Dans un cas on s’interroge sur le plaisir esthétique que procure l’œuvre d’art, dans l’autre on s’interroge sur ce qu’est un artiste et sur les conditions nécessaires à la production d’un objet beau. S’interroger sur l’émotion du spectateur (ou de l’auditeur ou du lecteur) de l’œuvre d’art, c’est s’interroger sur l’expérience esthétique.

Qu’est ce qu’on veut dire, lorsqu’on juge que quelque chose est « beau » ? On note d’abord que l’émotion esthétique peut naître aussi bien du spectacle de la nature (le chant d’un oiseau) que d’un objet artificiel (une symphonie de Beethoven). L’une des particularités les plus profondes de l’être humain est qu’il ne se contente pas de constater la beauté de la nature : il essaie de produire artificiellement des objets beaux.

L’art est donc l’activité humaine qui cherche à créer artificiellement de la beauté. On peut se demander pourquoi les hommes ne se contentent pas de la beauté de la nature mais cherchent en plus à produire de la beauté artificiellement en imitant donc la nature.

Avant de tenter de répondre à cette question, il faut d’abord préciser ce qu’on entend par « beau » : qu’est-ce que la beauté d’un objet (naturel ou artificiel)? L’expérience esthétique Par expérience esthétique, on entend le jugement « ceci est beau » : ce pré est beau. Quand je dis « ce pré est beau » et quand je dis « ce pré est vert » j’attribue à l’objet « pré » une propriété : la couleur verte ou la beauté.

Mais les situations sont-elles comparables ? La couleur d’un objet est une propriété objective de cet objet : est-ce le cas de la beauté ? La beauté est-elle une propriété objective de la réalité ? Il est clair que non, puisque ce que je juge beau peut ne pas être jugé tel par autrui. Quand je qualifie un objet de beau, malgré l’apparence, je n’attribue pas une propriété à l’objet, mais j’exprime le plaisir que je ressens à contempler cet objet.

La beauté exprime l’effet que produit sur ma sensibilité la contemplation de l’objet et non une propriété objective de la chose, comme sa couleur, sa taille ou son poids.

Le jugement esthétique est un jugement de plaisir : ce n’est pas dit Kant – dans la Critique du Jugement – une jugement déterminant (qui détermine un aspect objectif de l’objet) mais un jugement réfléchissant (qui réfléchit l’effet que produit sur ma sensibilité la perception de l’objet). L’un est un jugement objectif, l’autre est un jugement subjectif.

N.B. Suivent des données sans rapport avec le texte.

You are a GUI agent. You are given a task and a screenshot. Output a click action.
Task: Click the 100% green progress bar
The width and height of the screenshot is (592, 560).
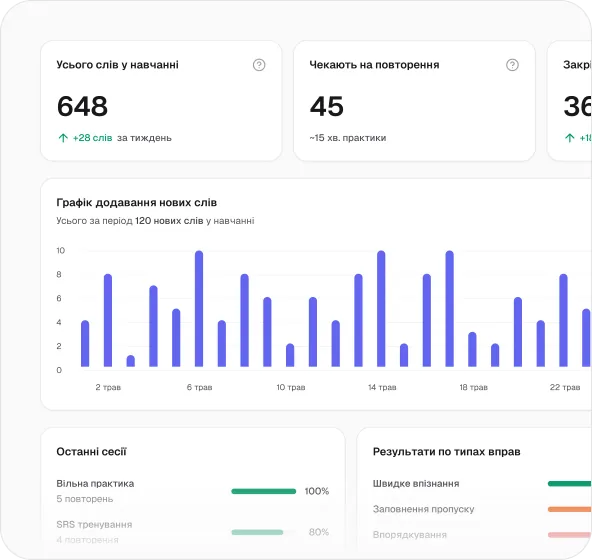pyautogui.click(x=264, y=491)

En effet les sentiments de douleur et de plaisir sont purement subjectifs : personne ne peut ressentir à ma place la douleur ou le plaisir que je ressens.

Les sensations de plaisir et de peine sont purement subjectifs et il est difficile pour un observateur extérieur – un médecin par exemple – d’évaluer objectivement la douleur ressentie par le malade.

Il en va de même pour les sensations de plaisirs : ce sont des sensations proprioceptives (des sensations d’aise ou de malaise internes) qui sont purement intérieures et personnelles.

Donc le jugement de beauté étant un jugement de plaisir, ce jugement est purement subjectif (réfléchissant) et nullement objectif (déterminant). Par « esthétique », on entend donc un jugement qui exprime le plaisir qu’on ressent à la perception d’un objet.

Maintenant, ce plaisir n’est pas n’importe quel plaisir.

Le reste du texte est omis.